Oldegardo ainda lembra que por causa desta quantidade de boletins de ocorrência, houve a intitulada Força-Tarefa Deam, que recebeu esses procedimentos e que, com a força conjunta de mais de uma dezena de delegados de polícia, durante aproximadamente quatro meses, e teria dado andamento para esses boletins que estavam paralisados.
A medida, ao ver do promotor, não teria solucionado a situação da delegacia, já que atualmente há quase dois mil boletins parados e, segundo Oldegardo, “há, em 420 dias, potencial represamento de novos seis mil boletins”.

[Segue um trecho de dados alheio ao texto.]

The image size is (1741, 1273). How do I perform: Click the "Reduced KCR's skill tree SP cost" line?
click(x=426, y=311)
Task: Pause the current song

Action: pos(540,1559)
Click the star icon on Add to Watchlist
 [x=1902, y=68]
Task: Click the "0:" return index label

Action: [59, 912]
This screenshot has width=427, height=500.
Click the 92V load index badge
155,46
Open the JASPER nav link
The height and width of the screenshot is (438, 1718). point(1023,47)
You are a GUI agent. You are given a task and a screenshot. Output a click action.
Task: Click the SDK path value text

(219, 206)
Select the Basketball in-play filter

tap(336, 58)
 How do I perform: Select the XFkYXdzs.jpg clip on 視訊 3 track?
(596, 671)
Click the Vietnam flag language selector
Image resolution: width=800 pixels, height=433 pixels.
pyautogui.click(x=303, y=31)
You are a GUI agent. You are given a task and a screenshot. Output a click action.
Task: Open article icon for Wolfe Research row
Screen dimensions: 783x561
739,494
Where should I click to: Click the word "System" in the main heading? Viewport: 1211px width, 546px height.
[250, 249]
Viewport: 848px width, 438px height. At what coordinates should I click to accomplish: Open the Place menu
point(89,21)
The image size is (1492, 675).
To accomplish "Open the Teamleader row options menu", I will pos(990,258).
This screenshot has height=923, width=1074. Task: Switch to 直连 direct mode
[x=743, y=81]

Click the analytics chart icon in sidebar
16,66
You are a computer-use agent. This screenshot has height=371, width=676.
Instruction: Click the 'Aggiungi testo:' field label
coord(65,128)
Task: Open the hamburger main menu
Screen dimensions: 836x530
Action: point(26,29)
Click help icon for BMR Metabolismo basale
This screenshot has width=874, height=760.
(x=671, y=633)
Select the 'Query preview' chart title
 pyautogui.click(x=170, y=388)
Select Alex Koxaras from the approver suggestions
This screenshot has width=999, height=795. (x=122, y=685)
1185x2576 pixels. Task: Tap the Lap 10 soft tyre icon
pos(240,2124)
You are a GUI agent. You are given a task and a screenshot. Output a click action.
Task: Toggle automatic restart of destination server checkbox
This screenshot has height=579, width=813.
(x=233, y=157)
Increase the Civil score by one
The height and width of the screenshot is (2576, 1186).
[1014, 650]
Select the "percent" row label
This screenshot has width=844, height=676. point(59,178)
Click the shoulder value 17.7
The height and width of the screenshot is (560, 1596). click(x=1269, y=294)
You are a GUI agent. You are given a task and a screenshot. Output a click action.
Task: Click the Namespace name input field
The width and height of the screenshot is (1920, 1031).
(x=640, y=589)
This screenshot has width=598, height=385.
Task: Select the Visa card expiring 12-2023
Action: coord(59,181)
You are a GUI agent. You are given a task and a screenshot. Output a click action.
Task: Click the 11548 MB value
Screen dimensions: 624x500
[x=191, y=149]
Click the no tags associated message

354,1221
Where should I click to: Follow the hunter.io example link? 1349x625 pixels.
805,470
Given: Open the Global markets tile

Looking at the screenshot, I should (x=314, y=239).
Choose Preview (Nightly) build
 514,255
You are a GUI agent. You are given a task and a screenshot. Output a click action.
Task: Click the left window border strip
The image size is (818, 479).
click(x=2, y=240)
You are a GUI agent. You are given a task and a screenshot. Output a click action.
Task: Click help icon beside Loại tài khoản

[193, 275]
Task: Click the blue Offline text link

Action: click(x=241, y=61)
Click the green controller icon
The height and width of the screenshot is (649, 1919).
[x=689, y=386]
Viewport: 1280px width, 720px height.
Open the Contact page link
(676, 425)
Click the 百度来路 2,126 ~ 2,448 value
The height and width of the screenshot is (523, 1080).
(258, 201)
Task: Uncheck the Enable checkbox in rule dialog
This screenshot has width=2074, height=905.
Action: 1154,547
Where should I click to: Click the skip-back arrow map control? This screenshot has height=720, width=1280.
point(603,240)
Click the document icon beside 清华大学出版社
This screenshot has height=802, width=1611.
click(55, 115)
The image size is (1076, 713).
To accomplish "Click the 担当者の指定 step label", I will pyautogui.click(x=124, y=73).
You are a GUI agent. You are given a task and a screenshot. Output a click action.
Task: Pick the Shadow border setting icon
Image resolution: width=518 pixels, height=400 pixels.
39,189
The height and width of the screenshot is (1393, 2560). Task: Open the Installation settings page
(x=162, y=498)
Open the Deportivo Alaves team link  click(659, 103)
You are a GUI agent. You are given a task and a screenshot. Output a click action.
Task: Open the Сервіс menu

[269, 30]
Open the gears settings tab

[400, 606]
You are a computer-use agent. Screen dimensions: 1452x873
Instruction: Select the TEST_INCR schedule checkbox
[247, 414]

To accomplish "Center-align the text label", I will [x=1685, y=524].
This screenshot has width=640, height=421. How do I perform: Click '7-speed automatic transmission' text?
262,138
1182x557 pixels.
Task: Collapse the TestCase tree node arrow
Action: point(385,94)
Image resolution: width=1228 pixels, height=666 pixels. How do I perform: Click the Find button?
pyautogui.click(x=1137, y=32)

“Em par e passo às ocorrências registradas formalmente na unidade, ou a ela encaminhadas por outras unidades, são recebidas pela 1ª Deam denúncias por meio do canal Ligue 180, de cuja central adveio a notícia, em março, de que centenas de fatos (412) relatados estariam em situação de inércia”, diz a investigação.
Analisando e relatando os fatos, a titular da unidade informou que, daqueles, apenas 202 seriam de atribuição da unidade protetiva, estando 94 pendentes de resposta por não terem aportado antes na delegacia.
Ainda, afirmou que: “Não é possível analisar todas as denúncias do mês de forma célere, o efetivo é insuficiente para atender à vasta demanda recebida, e que qualquer realocação de servidores configura, ainda que minimamente, um prejuízo aos demais setores da unidade”, complementa o promotor.
CASOS SEM ANDAMENTO
Oldegardo ainda relembrou o caso de Ivone Barbosa da Costa Nantes, morta pelo marido, Wilton de Jesus Costa, em abril deste ano. Ocorre que dias antes dela morrer, segundo narra o promotor, a mulher chamou a polícia e relatou ter sido agredida pelo homem, que foi preso pela Polícia Militar e levado à Deam, no entanto, ele não permaneceu preso e, dias após esse fato, matou a companheira e acabou morto em confronto com a polícia.
Em outro caso, relatado pela Defensoria Pública, uma mulher não teria conseguido realizar boletim de ocorrência na Deam.
REPERCUSSÃO
Após a morte de Vanessa Ricarte, assassinada no dia 12 de fevereiro pelo ex-noivo, Caio Nascimento, o que mostrou as falhas existentes no atendimento à mulher vítima de violência doméstica, a Secretaria de Estado de Justiça e Segurança Pública (Sejusp) anunciou algumas medidas para solucionar a situação.
Além da força-tarefa para dar celeridade aos boletins de ocorrência, o Estado lançou no mês passado o Programa Estadual de Prevenção e Enfrentamento à Violência contra as Mulheres (Protege), que reúne diversas áreas do governo para, como diz o nome, auxiliar na agilidade do combate a esse tipo de violência.
A Sejusp também anunciou a criação de uma 2ª Delegacia da Mulher em Campo Grande.